Hauptman v. Catlin

Daly, J., dissenting.

The final order made upon the proceedings supplementary to execution was, that the defendant, John M. Catlin, should give his note, at ninety days, for $380, with a general provision that he should pay over to the sheriff, or Kennedy and Hull’s attorney, whatever sum of money was due to Hauptman, by himself, or his wife, or both. The amount of this note was paid by the defendant, and went so far in satisfaction of the judgment. It appears, by the order, to he the amount then ascertained to be due. It is inferable that it was the extent to which the judge, from the facts before him, could make a compulsory order for the payment of a specific sum. That the defendant did not admit that any greater sum was due, is apparent from his denial in the answer that even the $380 was due. To reach the residue, Kennedy and Hill must have had a receiver appointed. ( Wyck v. Budley, 3 Code R. 159.) It does not appear that a receiver was appointed, but they sold real estate of Hauptman, under the execution, which realized $750, thus reducing the amount due upon their judgment, to $55 24. If it had appeared that Catlin, when examined, had admitted that this sum of $55 24 was due to the plaintiff, and the judge had, accordingly, made an order that he pay it over to Kennedy and Hill, it would be doubtful, even then, unless he had paid it, whether it could be deducted in the suit from the plaintiff’s claim. If such an order existed, Catlin could protect himself by paying it to Kennedy and Hill; and if he denied the existence of any indebt*738edness, beyond $380, which it would seem he did, Kennedy and Hill’s remedy would be by an action against him by the receiver; and if the plaintiff and the receiver both sought to recover it by action, the court could direct, when Catlin’s liability was established, to whom it should be paid. As the case stands here, the existence of this order constituted no defence, in whole or in part, to the plaintiff’s claim.

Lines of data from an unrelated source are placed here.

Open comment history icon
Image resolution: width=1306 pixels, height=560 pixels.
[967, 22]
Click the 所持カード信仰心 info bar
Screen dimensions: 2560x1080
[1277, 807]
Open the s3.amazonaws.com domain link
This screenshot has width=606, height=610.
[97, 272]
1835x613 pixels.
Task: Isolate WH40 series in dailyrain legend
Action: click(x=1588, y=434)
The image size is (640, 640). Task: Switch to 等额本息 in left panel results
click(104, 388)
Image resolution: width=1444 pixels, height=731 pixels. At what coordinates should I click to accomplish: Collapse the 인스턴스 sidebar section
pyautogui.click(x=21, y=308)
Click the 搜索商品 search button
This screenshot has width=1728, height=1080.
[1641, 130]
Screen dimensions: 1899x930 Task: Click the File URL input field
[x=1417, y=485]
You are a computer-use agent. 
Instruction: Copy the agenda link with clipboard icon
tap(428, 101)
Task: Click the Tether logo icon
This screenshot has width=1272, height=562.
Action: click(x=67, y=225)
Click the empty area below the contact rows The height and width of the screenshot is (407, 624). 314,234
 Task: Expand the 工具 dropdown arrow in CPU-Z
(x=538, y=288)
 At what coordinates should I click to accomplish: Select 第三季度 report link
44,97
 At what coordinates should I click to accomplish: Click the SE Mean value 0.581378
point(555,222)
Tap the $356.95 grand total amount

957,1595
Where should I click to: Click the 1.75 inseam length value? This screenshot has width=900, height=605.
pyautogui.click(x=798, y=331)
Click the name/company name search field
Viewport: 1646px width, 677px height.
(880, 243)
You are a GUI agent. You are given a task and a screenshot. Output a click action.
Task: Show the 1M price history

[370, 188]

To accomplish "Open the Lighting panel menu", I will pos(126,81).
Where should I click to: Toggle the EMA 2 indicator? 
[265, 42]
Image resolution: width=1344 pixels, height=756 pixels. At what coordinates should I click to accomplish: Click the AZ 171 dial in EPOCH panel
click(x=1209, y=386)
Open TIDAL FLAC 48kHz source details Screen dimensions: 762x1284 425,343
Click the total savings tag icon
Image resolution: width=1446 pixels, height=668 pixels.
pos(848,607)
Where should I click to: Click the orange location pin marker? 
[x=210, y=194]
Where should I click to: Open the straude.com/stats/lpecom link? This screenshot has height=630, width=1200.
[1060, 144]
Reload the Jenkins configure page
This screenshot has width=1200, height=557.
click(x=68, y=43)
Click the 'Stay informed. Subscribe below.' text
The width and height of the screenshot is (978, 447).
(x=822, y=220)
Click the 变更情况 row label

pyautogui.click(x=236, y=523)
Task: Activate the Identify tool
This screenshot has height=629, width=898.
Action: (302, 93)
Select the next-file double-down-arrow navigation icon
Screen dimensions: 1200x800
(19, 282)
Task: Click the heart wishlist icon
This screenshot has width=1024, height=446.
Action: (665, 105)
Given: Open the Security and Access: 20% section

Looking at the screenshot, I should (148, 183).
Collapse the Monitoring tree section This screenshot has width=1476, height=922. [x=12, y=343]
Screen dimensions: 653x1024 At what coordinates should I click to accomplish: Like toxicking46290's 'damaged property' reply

A sufficient foundation was laid for introducing the plaintiff’s boobs in evidence'. It was shown that he kept no clerk; that the books contained the daily entries made in the regular course of his business; that he kept fair and honest books. Some of the items, such as charges for materials furnished, were proved, and there was evidence to show that other charges were fair and reasonable. Many of the entries were made by the workmen, temporarily on a slate, and were then transferred, generally the following morning, by the plaintiff himself, to the boobs; but this would not render them the less admissible. (Sickles v. Mathew, 20 Wend. 72 ; Ingraham v. Beckins, 9 Serg. & Rawle, 285.) To warrant the introduction of the books, the party is bound to prove, by those who dealt and settled with him, that he beeps fair and honest books; and this the plaintiff did. Corey proved that he had purchased different articles of the plaintiff, quantities of lead, oil, &c., on credit, which were entered in the day books, and that he settled with him for the articles purchased, and found the entries correct. The deficiency of evidence upon this point appears to be the principal objection now urged against their introduction ; but it was amply sufficient. The number of days’ labor charged for in the books is 265 days, and the plaintiff proved 250 days’ work, by his witnesses, which certainly was strongly in support of the general accuracy of the books.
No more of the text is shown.